Control of Bending with Cerclage Wire Fixation
Cerclage wire is able to contribute to the control of disruptive bending forces assuming perfect anatomic reconstruction of a long oblique or spiral fracture with properly placed wires. Cerclage wire should never be used without supplemental fixation because its application is, by definition, restricted to the region of the fracture rather than distributed along the entire length of the bone.
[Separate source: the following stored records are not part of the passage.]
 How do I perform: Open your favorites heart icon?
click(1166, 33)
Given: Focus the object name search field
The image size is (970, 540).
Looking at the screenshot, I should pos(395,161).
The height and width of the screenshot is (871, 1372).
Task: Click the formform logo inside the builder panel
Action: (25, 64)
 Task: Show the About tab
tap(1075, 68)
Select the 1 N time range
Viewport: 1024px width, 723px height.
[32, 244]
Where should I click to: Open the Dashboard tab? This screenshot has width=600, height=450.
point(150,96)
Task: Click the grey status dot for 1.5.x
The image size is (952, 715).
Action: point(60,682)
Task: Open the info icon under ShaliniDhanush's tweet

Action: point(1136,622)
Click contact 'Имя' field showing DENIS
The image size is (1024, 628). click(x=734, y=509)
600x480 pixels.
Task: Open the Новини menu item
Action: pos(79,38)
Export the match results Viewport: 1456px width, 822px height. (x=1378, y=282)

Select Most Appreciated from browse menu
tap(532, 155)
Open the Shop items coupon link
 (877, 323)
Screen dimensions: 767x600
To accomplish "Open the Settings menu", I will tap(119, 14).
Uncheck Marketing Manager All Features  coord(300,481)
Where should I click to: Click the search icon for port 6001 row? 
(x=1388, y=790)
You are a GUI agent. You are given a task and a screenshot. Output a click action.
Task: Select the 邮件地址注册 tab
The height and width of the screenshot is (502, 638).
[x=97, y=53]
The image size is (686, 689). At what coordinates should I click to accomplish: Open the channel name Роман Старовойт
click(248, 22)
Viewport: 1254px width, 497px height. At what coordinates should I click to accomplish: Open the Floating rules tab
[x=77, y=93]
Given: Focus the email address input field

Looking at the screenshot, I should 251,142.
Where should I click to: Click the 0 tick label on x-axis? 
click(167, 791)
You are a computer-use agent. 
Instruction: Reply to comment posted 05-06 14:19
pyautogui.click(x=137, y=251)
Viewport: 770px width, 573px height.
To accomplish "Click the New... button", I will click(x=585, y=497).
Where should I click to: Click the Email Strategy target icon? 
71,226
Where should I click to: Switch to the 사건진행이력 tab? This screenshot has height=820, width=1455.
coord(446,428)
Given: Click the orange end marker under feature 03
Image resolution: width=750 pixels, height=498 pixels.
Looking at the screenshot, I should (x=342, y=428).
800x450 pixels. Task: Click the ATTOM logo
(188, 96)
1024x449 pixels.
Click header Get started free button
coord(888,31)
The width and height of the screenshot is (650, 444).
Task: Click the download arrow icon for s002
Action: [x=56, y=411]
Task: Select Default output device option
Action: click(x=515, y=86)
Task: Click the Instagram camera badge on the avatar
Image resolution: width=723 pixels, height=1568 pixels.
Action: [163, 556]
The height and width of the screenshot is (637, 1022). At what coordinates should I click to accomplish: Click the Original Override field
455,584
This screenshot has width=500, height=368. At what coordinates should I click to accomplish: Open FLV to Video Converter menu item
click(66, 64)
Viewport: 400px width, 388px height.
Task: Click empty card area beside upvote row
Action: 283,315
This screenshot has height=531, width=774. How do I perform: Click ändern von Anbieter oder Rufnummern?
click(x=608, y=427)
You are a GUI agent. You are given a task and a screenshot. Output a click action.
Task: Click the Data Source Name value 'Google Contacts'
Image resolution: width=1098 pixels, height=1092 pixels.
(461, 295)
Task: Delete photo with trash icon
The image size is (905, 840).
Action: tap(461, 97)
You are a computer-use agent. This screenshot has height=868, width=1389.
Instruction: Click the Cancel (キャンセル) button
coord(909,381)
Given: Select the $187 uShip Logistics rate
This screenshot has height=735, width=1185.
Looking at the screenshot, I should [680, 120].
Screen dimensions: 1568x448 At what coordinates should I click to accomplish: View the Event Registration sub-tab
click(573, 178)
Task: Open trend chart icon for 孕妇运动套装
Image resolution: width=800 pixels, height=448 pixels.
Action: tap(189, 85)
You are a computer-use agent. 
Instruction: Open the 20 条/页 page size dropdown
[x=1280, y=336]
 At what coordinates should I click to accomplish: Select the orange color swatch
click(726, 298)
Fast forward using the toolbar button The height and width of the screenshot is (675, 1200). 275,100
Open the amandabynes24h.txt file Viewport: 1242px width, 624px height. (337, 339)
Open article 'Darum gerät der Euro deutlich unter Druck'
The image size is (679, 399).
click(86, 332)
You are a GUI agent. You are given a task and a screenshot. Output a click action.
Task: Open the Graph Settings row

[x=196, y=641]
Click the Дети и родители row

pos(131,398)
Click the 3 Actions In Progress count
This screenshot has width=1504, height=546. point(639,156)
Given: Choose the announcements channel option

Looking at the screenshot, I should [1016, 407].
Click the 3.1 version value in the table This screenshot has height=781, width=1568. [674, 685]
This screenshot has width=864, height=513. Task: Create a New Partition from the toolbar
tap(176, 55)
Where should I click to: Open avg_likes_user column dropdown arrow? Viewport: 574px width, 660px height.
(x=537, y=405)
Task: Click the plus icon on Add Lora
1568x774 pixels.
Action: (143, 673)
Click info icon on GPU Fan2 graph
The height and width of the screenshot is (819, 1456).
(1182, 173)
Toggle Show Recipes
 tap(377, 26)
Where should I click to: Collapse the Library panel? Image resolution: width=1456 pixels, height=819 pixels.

Control of Rotation with Cerclage Wire Fixation
Properly placed cerclage wires provide good rotational stability, at least in the short term. When a long bone is subjected to repeated cycles of complex loading forces that include concurrent rotation, bending, and compression, the wires will tend to loosen, especially when supplementing an IM pin (remember, IM pins really only contribute to bending stability so the cerclage wire is heavily challenged in IM pin + cerclage scenarios). Thus, IM pin + cerclage wire fixation is typically reserved for cases in which rapid bone healing is anticipated (young patients, good soft tissue health, good systemic patient health, etc.), the number of cycles of load can be controlled (good patient/pet owner compliance) and the magnitude of the load cycles are not extreme (smaller patients, good compliance, 3 other healthy limbs, etc.).
Control of Axial Compression (Axial Collapse) with Cerclage Wire Fixation
Properly placed cerclage wires provide good resistance to axial collapse, at least in the short term. Once again, cerclage wires tend to loosen somewhat rapidly if subjected to repeated cycles of complex loading, especially if they are of larger magnitude (i.e., running, jumping, playing, stairs, falling, etc.). This tendency to loosen is particularly profound when cerclage wires are used in combination with IM pin fixation because IM pins have no ability resist rotation and compression; thus, the cerclage wires are heavily relied upon with IM pin + wire fixations. Thus, it only makes sense to restrict IM pin + wire fixation to rapidly healing scenarios with a controlled number and magnitude of cyclical loads as described in the paragraph above.